● **WHAT YOU NEED TO DO**
Look through the records, and whenever a line includes the word "badge", copy it.

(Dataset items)
_____
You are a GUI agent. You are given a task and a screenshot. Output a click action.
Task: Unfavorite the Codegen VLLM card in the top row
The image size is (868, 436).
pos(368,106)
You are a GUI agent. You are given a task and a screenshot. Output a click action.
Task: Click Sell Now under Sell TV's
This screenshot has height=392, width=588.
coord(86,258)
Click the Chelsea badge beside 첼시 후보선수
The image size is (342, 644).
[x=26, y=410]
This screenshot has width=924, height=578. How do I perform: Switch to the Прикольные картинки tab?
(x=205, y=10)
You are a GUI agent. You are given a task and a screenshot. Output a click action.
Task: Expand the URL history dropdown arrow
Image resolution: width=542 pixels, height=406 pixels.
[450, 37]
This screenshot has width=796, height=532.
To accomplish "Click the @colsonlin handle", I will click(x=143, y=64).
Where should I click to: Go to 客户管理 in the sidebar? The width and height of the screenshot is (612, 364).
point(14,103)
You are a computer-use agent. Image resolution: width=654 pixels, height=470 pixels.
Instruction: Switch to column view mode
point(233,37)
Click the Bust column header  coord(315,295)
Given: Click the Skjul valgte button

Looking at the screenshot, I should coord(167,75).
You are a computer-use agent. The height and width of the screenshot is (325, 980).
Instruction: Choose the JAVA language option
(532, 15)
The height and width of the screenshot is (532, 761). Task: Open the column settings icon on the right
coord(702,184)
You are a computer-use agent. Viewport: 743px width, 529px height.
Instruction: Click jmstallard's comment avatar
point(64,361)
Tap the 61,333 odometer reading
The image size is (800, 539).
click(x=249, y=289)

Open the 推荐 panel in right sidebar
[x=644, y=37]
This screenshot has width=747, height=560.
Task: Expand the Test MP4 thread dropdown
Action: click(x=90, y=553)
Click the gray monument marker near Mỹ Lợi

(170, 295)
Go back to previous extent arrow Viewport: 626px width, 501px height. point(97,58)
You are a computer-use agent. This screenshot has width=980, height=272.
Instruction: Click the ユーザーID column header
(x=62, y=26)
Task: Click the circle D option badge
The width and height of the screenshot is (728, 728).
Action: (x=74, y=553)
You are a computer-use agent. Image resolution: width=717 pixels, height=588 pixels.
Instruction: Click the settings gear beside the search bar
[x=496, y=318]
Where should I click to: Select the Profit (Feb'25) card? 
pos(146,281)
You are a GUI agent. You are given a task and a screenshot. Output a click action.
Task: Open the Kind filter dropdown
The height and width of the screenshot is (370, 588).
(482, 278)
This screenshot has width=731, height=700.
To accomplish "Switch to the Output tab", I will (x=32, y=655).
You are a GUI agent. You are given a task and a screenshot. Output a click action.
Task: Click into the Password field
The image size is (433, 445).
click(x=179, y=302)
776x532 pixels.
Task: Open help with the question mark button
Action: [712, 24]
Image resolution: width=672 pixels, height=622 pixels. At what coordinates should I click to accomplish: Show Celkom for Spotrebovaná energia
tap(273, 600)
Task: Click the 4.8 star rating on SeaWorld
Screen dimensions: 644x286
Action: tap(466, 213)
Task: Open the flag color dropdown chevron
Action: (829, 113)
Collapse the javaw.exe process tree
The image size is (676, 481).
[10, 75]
_____
● **WRITTEN ANSWER**
Click the Chelsea badge beside 첼시 후보선수
Task: Click the circle D option badge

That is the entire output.